Study site: Outpatient diabetic clinic, Hospital Universiti Sains Malaysia, Kelantan, Malaysia
Poly(ethylene-vinyl acetate) (PEVA) nanocomposite incorporating dual clay nanofiller (DCN) of surface modified montmorillonite (S-MMT) and bentonite (Bent) was studied for biomedical applications. In order to overcome agglomeration of the DCN, the S-MMT and Bent were subjected to a physical treatment prior to being mixed with the copolymer to form nanocomposite material. The S-MMT and Bent were physically treated to become S-MMT(P) and Bent(pH-s), respectively, that could be more readily dispersed in the copolymer matrix due to increments in their basal spacing and loosening of their tactoid structure. The biocompatibility of both nanofillers was assessed through a fibroblast cell cytotoxicity assay. The mechanical properties of the neat PEVA, PEVA nanocomposites, and PEVA-DCN nanocomposites were evaluated using a tensile test for determining the best S-MMT(P):Bent(pH-s) ratio.

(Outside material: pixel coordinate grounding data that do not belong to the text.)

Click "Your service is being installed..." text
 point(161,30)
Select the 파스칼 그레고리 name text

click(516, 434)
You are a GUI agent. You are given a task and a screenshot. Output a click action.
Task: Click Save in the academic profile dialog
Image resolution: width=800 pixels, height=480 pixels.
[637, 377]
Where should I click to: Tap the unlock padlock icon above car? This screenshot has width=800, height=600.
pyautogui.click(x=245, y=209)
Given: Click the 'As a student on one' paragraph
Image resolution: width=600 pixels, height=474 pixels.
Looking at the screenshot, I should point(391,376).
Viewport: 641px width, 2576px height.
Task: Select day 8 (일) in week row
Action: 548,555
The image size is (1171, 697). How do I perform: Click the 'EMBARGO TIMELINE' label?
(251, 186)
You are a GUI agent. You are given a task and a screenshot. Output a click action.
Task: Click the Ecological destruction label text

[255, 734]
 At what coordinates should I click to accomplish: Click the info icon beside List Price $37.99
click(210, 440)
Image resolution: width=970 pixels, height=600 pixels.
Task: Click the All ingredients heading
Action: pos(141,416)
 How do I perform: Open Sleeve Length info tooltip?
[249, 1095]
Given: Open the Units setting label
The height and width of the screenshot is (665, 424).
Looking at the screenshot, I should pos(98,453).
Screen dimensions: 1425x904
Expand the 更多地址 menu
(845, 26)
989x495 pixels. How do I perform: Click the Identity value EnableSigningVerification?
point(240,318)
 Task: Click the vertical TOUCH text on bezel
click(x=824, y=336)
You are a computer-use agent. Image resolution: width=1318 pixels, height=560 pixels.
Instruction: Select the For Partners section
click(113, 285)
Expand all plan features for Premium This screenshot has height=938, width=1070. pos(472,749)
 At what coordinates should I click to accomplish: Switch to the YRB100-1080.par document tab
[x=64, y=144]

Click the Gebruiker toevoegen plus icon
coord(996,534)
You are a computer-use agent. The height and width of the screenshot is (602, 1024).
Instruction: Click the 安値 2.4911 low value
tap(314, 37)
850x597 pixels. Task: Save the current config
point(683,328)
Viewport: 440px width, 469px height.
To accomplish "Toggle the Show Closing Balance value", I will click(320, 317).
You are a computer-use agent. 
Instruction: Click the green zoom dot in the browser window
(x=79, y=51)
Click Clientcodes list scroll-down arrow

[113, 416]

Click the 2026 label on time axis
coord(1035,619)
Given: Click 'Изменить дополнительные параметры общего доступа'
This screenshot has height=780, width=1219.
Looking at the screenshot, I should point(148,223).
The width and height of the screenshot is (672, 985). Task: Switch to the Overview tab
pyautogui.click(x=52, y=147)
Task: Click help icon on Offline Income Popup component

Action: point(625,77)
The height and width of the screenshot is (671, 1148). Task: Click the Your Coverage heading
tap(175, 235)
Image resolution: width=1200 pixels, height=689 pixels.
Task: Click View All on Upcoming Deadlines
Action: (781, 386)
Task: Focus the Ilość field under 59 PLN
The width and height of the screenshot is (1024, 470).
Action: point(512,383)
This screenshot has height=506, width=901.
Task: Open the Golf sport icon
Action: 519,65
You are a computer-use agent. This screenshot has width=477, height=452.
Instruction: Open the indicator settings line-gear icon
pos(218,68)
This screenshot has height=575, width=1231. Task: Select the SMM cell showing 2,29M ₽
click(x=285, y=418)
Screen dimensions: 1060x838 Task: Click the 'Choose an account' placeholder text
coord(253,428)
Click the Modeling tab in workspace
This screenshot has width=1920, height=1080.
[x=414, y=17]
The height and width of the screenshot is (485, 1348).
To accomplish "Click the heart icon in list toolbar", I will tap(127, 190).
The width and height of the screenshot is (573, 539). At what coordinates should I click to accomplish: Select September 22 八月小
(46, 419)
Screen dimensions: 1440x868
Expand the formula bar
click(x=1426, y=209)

The results were supported by morphological studies by transmission electron microscopy (TEM) and scanning electron microscopy (SEM). Biostability evaluation of the samples was conducted by comparing the ambient tensile test data with the in vitro tensile test data (after being immersed in simulated body fluid at 37 °C for 3 months). The results were supported by surface degradation analysis. Our results indicate that the cytotoxicity level of both nanofillers reduced upon the physical treatment process, making them safe to be used in low concentration as dual nanofillers in the PEVA-DCN nanocomposite. The results of tensile testing, SEM, and TEM proved that the ratio of 4:1 (S-MMT(P):Bent(pH-s)) provides a greater enhancement in the mechanical properties of the PEVA matrix. The biostability assessment indicated that the PEVA-DCN nanocomposite can achieve much better retention in tensile strength after being subjected to the simulated physiological fluid for 3 months with less surface degradation effect. These findings signify the potential of the S-MMT(P)/Bent(pH-s) as a reinforcing DCN, with simultaneous function as biostabilizing agent to the PEVA copolymer for implant application.